> _Work to be completed_
Only the lines from the line containing "This screenshot has height=670, width=586." through the final line of the entries should be printed, exactly as given, with the pictures left out.

*** Available data ***

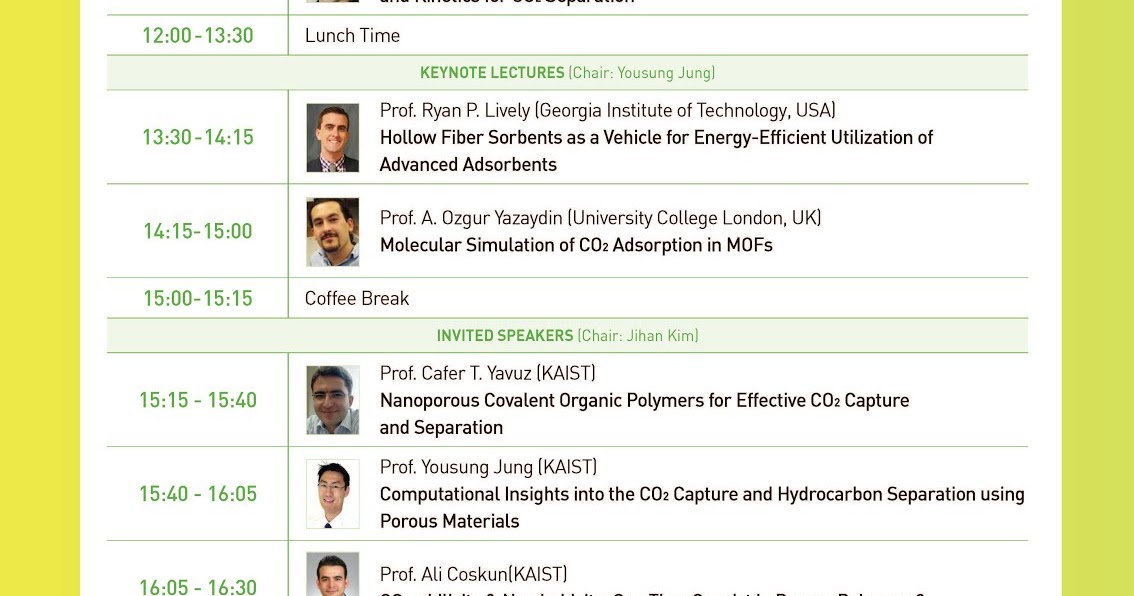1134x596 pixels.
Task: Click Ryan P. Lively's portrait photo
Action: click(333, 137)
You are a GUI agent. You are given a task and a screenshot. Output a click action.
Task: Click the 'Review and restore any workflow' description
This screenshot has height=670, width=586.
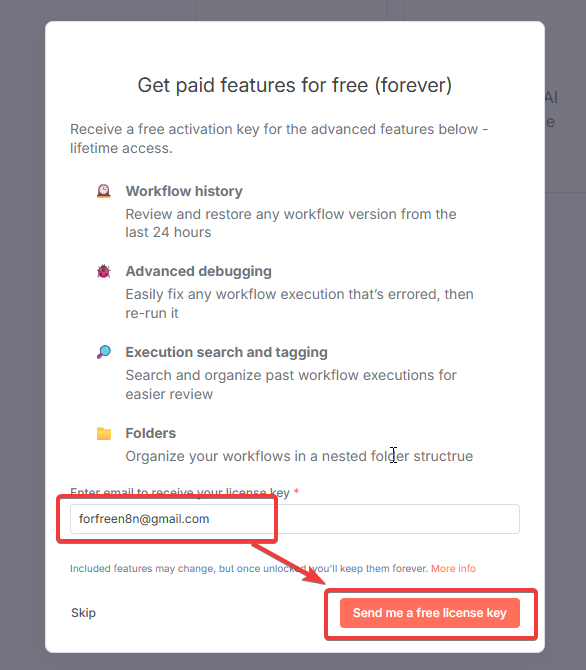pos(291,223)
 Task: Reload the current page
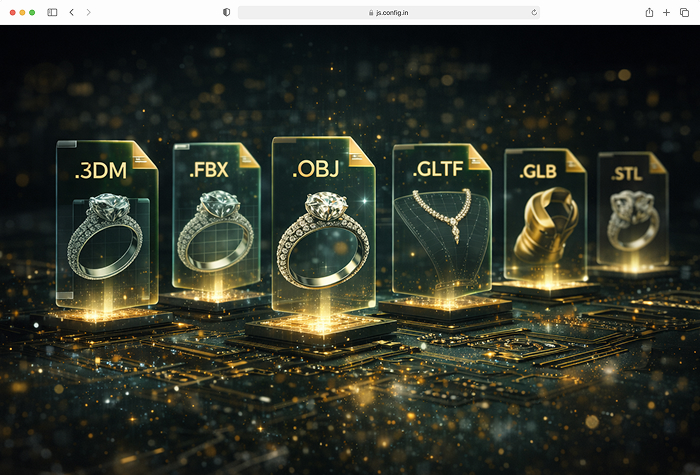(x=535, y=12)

***

> _Answer to this exercise_
This screenshot has height=670, width=586.
pos(291,223)
 Task: Reload the current page
(x=535, y=12)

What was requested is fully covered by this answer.